Apache Druid | Data Ecosystem Wiki

Public Preview · May 18–Jun 5 NEW: Opus 4.8 is now available in Ana →

Contents

Apache Druid

Apache Druid is a real-time analytics database created at Metamarkets in 2011 by Eric Tschetter, Fangjin Yang, Gian Merlino, and Vadim Ogievetsky. It defined the real-time OLAP category and once ran most of the world's ad-tech analytics, but is fading versus ClickHouse in 2026.

Apache Druid is a real-time analytics database that, for most of the 2010s, defined what "real-time OLAP" meant. It was the engine that proved you could ingest events from Kafka and serve sub-second analytical queries against billions of rows — a combination that warehouses could not do and that, before Druid, mostly required custom engineering at companies like LinkedIn, Yahoo, and Facebook.
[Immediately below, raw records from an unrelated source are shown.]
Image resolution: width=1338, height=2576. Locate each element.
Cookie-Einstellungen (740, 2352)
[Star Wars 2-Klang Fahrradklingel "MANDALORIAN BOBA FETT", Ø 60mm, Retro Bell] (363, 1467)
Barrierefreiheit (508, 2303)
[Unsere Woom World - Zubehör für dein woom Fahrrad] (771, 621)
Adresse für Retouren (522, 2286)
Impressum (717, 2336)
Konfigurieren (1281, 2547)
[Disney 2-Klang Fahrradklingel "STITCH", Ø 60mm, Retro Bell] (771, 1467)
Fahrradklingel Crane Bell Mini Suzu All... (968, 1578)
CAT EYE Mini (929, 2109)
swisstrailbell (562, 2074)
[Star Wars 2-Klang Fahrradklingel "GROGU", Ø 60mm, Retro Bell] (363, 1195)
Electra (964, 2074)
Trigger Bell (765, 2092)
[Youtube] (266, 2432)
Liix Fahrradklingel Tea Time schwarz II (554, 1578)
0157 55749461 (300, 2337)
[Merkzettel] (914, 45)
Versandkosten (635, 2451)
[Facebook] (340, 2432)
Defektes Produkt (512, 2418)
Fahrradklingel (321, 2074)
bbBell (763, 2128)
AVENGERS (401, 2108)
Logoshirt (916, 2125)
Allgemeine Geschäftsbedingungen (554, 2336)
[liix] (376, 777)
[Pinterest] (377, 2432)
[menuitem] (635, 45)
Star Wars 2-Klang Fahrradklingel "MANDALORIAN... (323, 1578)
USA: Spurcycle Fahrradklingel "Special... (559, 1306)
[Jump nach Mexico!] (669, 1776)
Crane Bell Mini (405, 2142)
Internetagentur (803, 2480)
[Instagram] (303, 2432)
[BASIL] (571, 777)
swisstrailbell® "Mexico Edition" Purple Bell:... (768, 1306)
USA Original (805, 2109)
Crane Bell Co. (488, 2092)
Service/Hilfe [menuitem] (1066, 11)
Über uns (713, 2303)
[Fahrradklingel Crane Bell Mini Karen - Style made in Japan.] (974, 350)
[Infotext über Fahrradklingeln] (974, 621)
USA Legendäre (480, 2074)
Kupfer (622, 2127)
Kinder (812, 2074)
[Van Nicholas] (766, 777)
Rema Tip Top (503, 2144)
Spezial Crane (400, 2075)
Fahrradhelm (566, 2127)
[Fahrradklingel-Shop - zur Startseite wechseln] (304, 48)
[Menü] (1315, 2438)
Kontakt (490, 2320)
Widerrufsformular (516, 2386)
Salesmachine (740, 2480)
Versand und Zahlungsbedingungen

Druid is a foundational technology in this category. It also, in 2026, has the unmistakable feel of a system whose moment has passed. New deployments are rare. The center of gravity in real-time OLAP has decisively moved to ClickHouse. Existing Druid deployments at large adopters like Netflix and Airbnb continue to run, but the conversation in this category is no longer "Druid vs Pinot" — it is "ClickHouse, and what about migrating off Druid?"

The Metamarkets Origin

Druid was created in 2011 at Metamarkets, a programmatic ad-tech analytics startup based in San Francisco. Metamarkets's customers were ad networks and ad exchanges who needed to slice billions of bid events by dimensions like publisher, advertiser, geography, device, and creative — in real time — to serve interactive dashboards. The four engineers who built it were Eric Tschetter (the original architect, who wrote a famous blog post titled "Introducing Druid: Real-Time Analytics at a Billion Rows Per Second"), Fangjin Yang, Gian Merlino, and Vadim Ogievetsky.

Metamarkets had tried existing tools — Hadoop was too slow for interactive queries, traditional databases couldn't ingest fast enough, and column stores like Vertica were too expensive at the scale Metamarkets needed. So they built their own, with a specific design goal: interactive (sub-second) queries on streaming event data with petabyte-scale storage and high concurrency.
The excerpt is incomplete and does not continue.